## Task statement
In full and word for word, copy the listing; no pictures belong in the copy.
═══ Record excerpts ═══
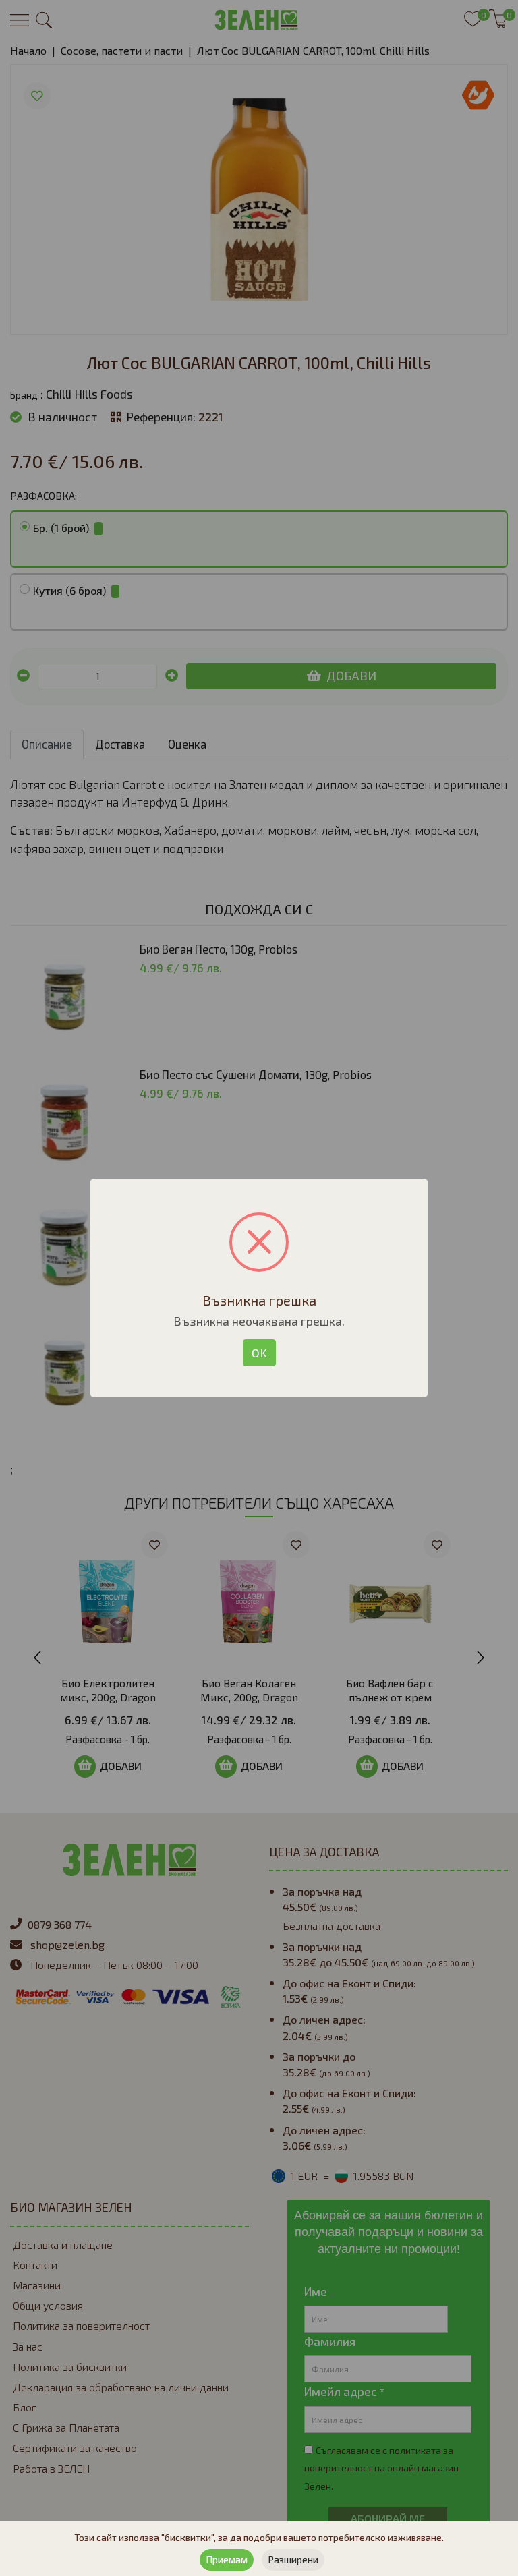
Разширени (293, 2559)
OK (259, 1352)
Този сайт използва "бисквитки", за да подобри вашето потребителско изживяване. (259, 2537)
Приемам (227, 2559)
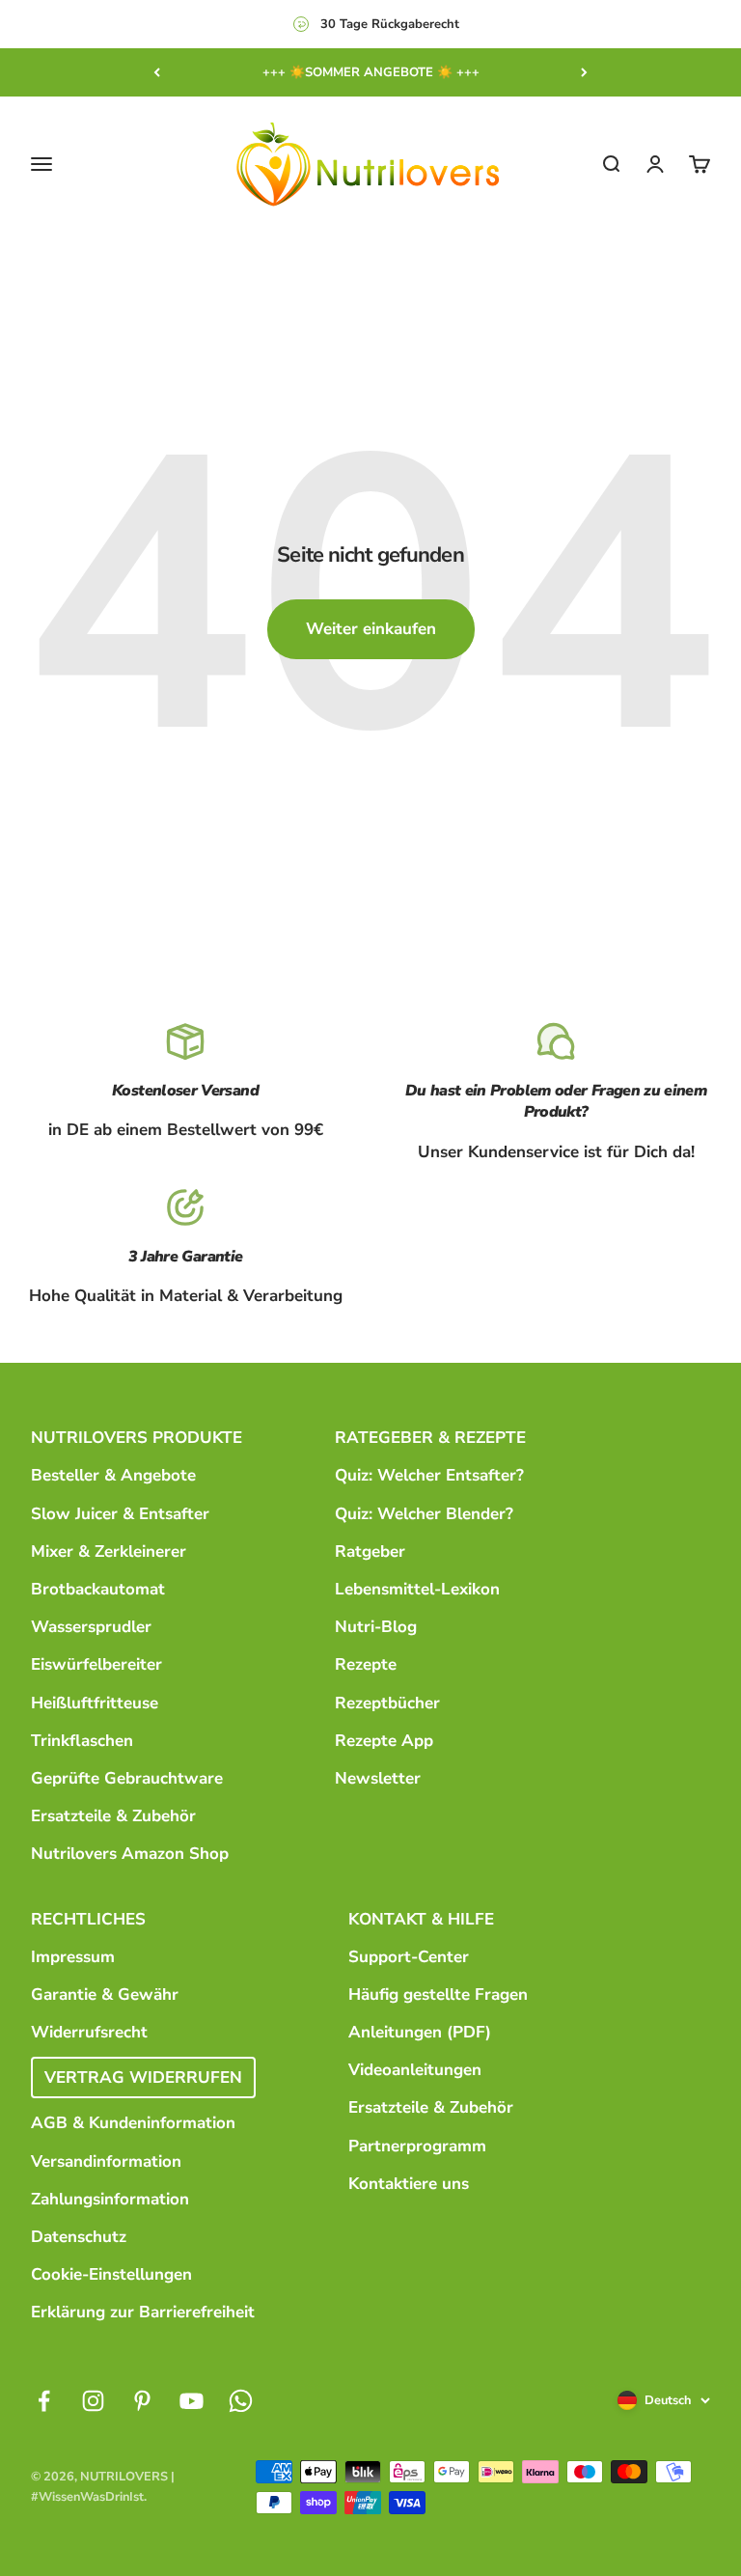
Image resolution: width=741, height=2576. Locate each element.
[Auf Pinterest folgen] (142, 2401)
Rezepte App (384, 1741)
═══
## Finished exercise
Разширени (293, 2559)
OK (259, 1352)
Този сайт използва "бисквитки", за да подобри вашето потребителско изживяване. (259, 2537)
Приемам (227, 2559)
Image resolution: width=741, height=2576. Locate each element.
[Auf Pinterest folgen] (142, 2401)
Rezepte App (384, 1741)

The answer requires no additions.